-- start of Extracted records --

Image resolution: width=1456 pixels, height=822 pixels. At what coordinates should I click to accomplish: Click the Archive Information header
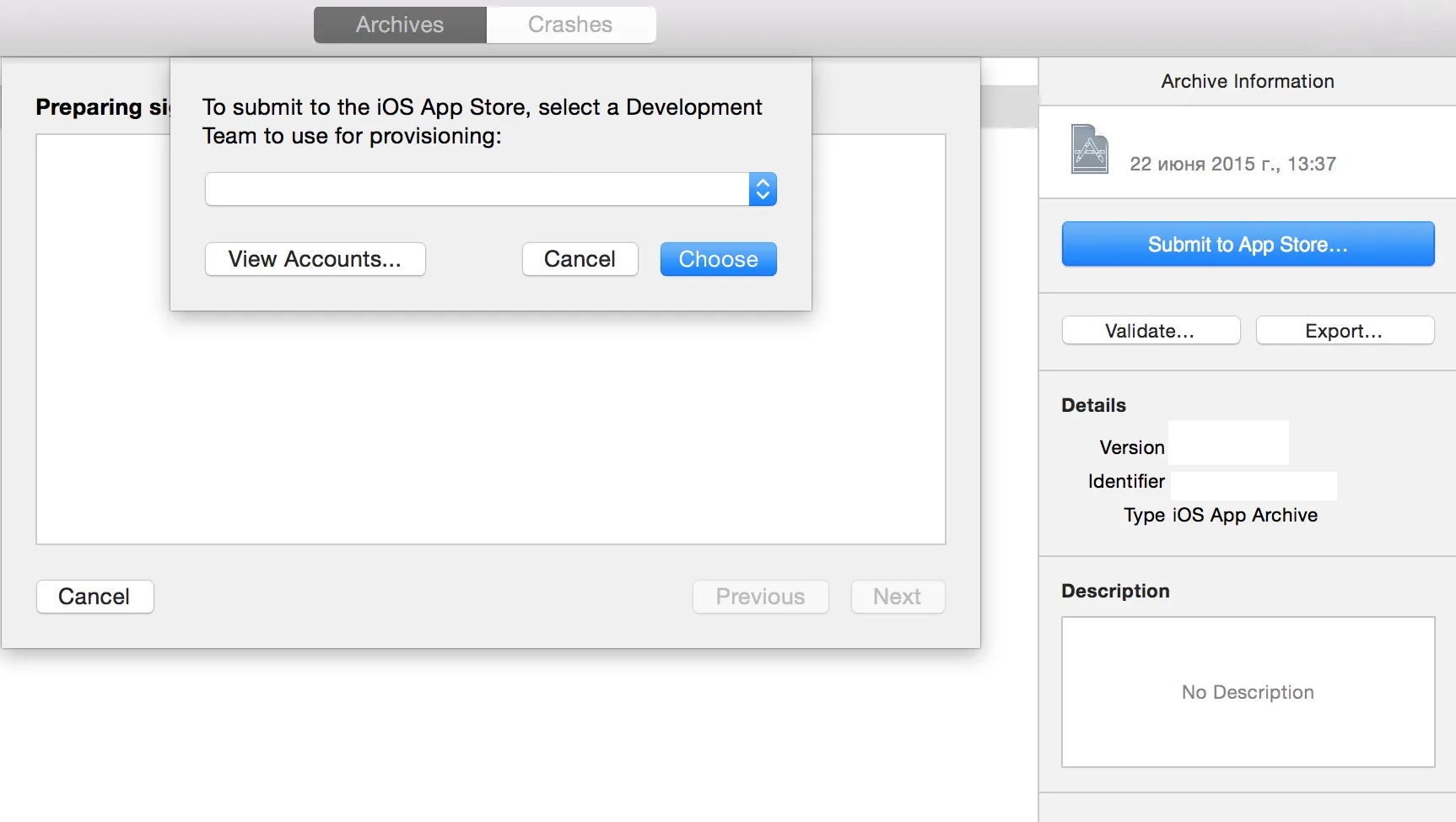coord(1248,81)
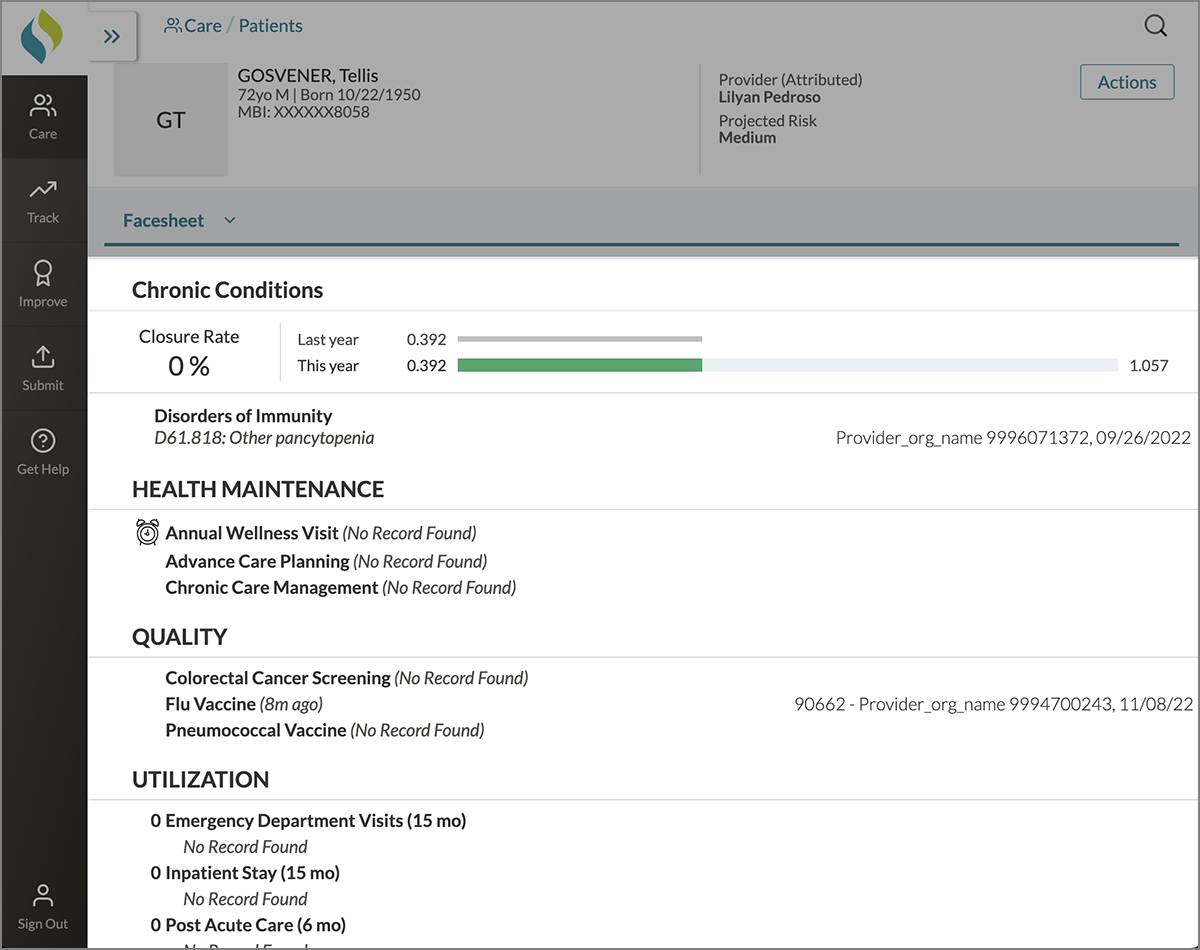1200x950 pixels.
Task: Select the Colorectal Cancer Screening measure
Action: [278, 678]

-- end of Extracted records --
-- start of Extracted records --

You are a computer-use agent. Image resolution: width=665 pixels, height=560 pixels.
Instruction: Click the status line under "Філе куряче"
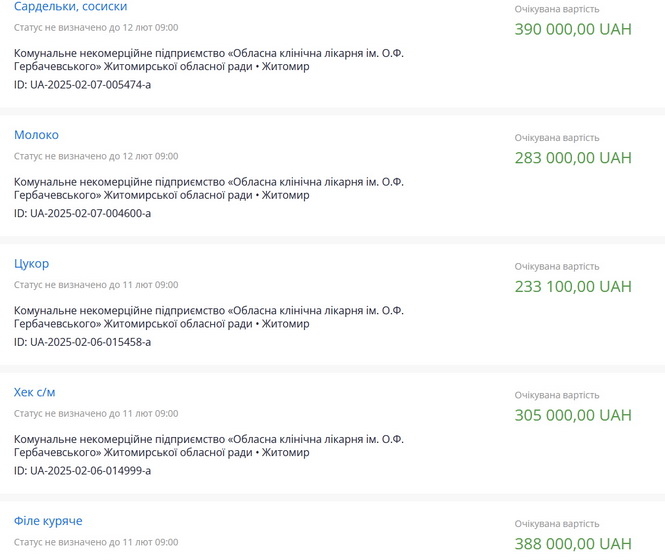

-- end of Extracted records --

## Given request
Please reproduce the listing from the line with "You are a computer-use" to the line with "Instruction: Click the", swapping "status line" for "status label" and leaving everything else unchanged.

## Correct response
You are a computer-use agent. Image resolution: width=665 pixels, height=560 pixels.
Instruction: Click the status label under "Філе куряче"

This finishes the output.